Alain Roy
Alain Roy retraite, Mario Laroche le remplace
La Ville de Victoriaville a choisi Mario Laroche pour succéder à Alain Roy au poste de coordonnateur de la division de l’évaluation. Dans 46 jours exactement, a-t-il compté, M. Roy prendra sa retraite.
Il est entré à la Ville de Victoriaville en 1974 et, pendant les trente années suivantes, a oeuvré au service de l’évaluation.
S’il ne croisera pas le nouvel évaluateur puisqu’il part le 31 mai et que son successeur arrive en juin, Alain Roy connaît M. Laroche. «Il est originaire de Victoriaville et a d’ailleurs été stagiaire à notre service.»
M. Laroche travaille actuellement à Québec.
Alain Roy quittera la Ville avec le sentiment d’y avoir fait son «devoir». «Ça été mon plaisir et une étape dans ma vie», dit le fonctionnaire de 58 ans.

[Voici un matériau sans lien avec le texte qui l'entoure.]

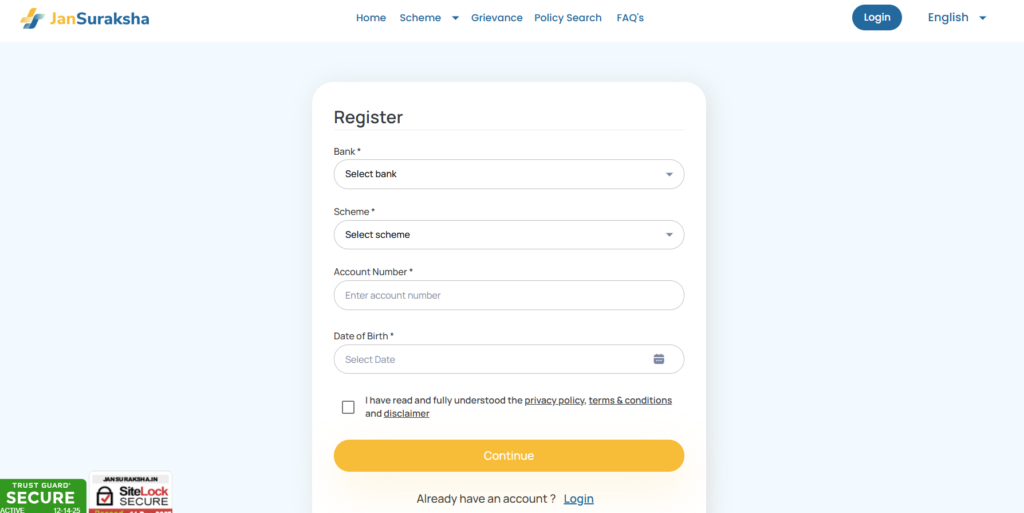Screen dimensions: 1024x513
Task: Tick the privacy policy agreement checkbox
Action: pyautogui.click(x=348, y=407)
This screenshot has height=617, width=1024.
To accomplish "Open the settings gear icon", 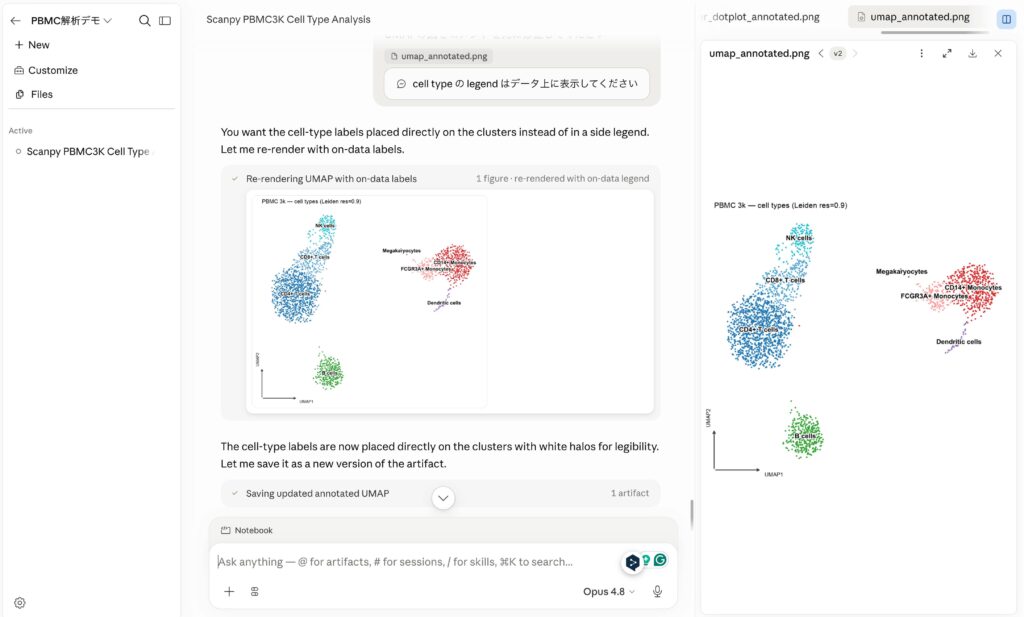I will pyautogui.click(x=20, y=603).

Évaluer les propriétés constitue un travail difficile, délicat, admet-il. «Notre évaluation peut toujours être sujette à la contestation, parce qu’elle comporte un jugement et qu’elle a des conséquences directes sur les comptes de taxes municipales et scolaires.»
L’inventaire du milieu, que le service d’évaluation – cinq autres fonctionnaires y travaillent - doit constamment tenir à jour, constitue le fondement de la fiscalité municipale. «Et il sert aussi de fondement à d’autres services de la Ville, comme les pompiers, par exemple.»
La valeur foncière des quelque 15 000 propriétaires victoriavillois, 2 331 130 400 $, procure à la Ville près de 80 % de ses revenus, souligne M. Roy.
Contrairement à d’autres villes, Victoriaville a choisi depuis longtemps choisi de créer un poste permanent pour son service d’évaluation. «Depuis 1951 en fait. De plus en plus de villes ont commencé à faire de même, elles qui confiaient ce travail à des firmes privées», note encore M. Roy.
Nouveau grand-papa, amateur de vélo, de lecture, d’art et de musique, le futur retraité ne croit pas qu’il aura le temps de s’ennuyer.
Il a déjà habité à Warwick où il a d’ailleurs été conseiller municipal. Aujourd’hui résidant à Victoriaville, il ne paraît pas fermer la porte à un éventuel retour en politique municipale.